The Thimpu Government shames every other South Asian government in its ability to charm and manipulate the media. With an expertly choreographed programme of depopulation in progress, the Government had to have ready answers to questions about refugees, so the public relations machinery of Foreign Minister Dawa Tshering ground into action. "Cultural inundation" and terrorism by "ngolops" became the trump cards.
Numerous print, radio, and television journalists have been speaking words scripted by Thimphu over the past two years. and the list stretches from writers for vernacular dailies of Siliguri, to high-flying correspondents of the Western news outlets.

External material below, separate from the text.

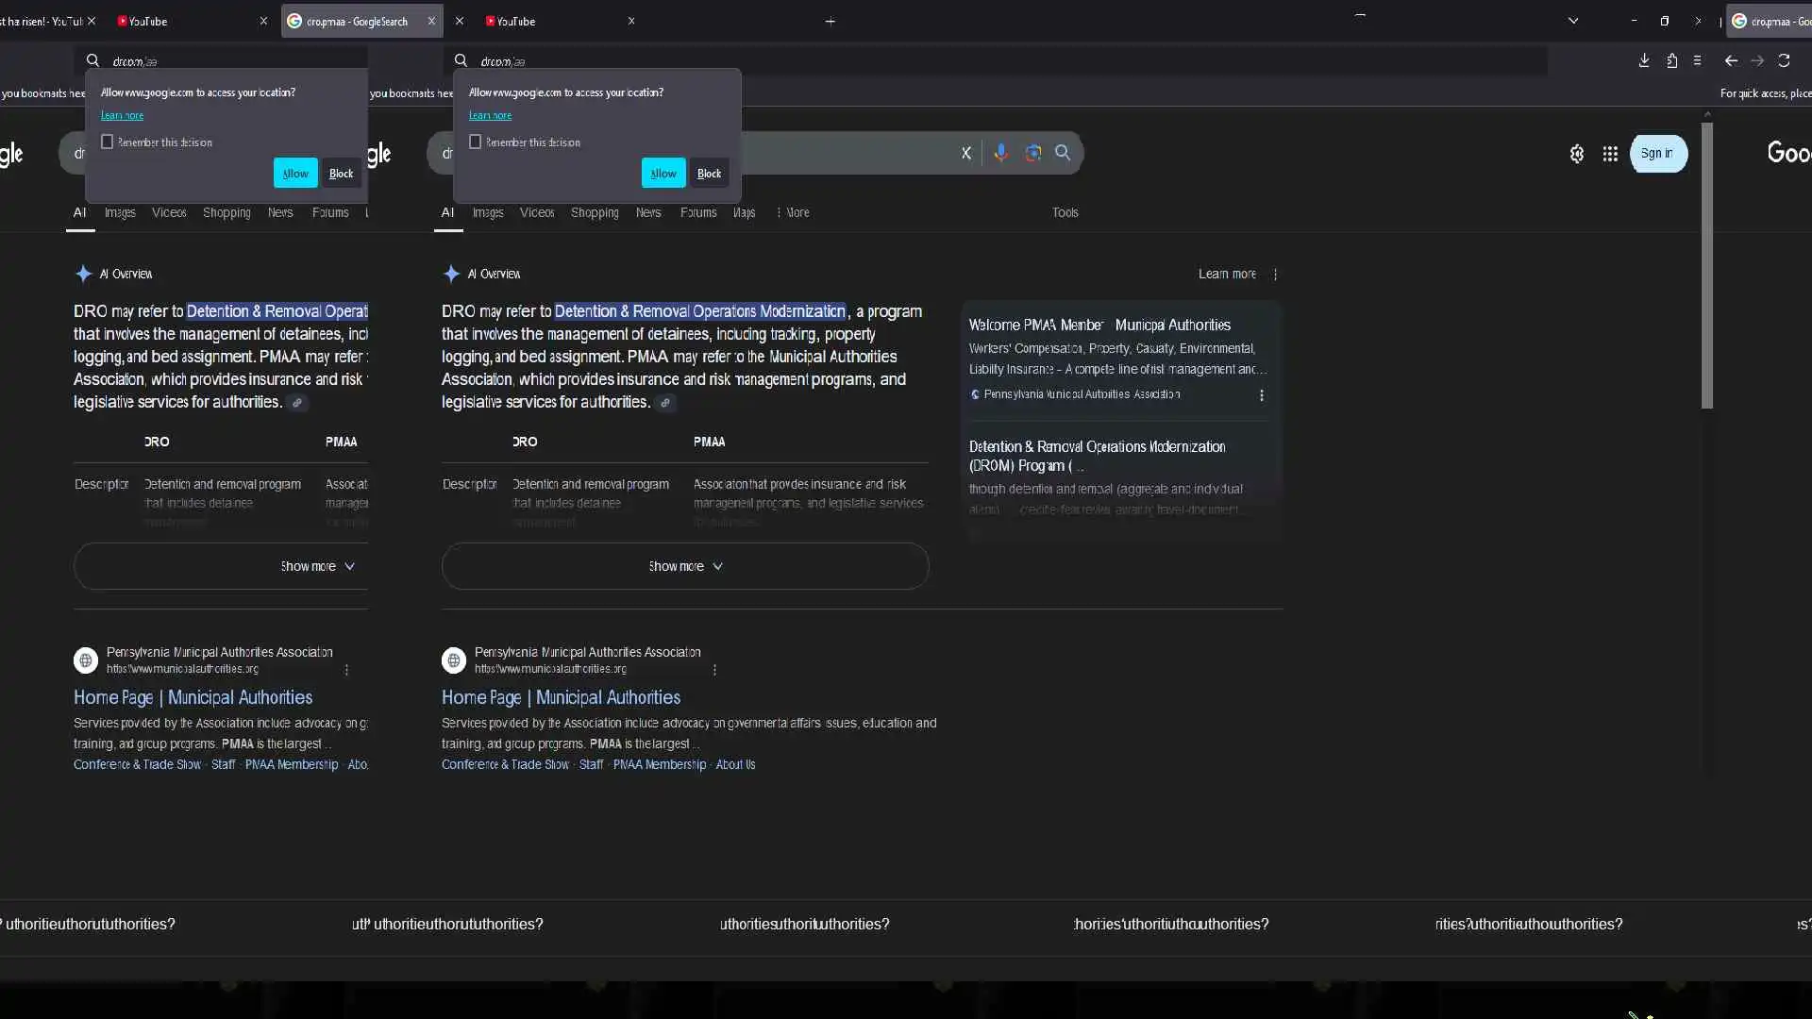
Task: Click Allow in the right location prompt
Action: click(663, 174)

While she has since provided some more-balanced coverage, Barbara Crossette of the New York Times once filed a report on the problems of southern Bhutan that quoted only Bhutanese officials and the King as sources. Writing from Thimphu, she reported of "a campaign of violence and terror by small bands of ethnic Nepalese guerrillas in southern Bhutan." The militants' claims were "couched in the language of democracy and minority rights, but the goal of the movement is free access to the underpopulated forests and valleys of Bhutan for those of Nepalese origin." Crossette quoted no 'militant', however.
James Clad of the The Far Eastern Economic Review, from a reading of a December 1990 cover story headlined "The Khukuri's Edge" as well as the Review's 1992 Yearbook, does not try much harder in trying to fathom Druk and South Asian politics. Among other things, Clad believes that "many militants are advocates of a 'Greater Nepal,' asserting the right of Nepalese to political sovereignty over neighbouring territories they live in."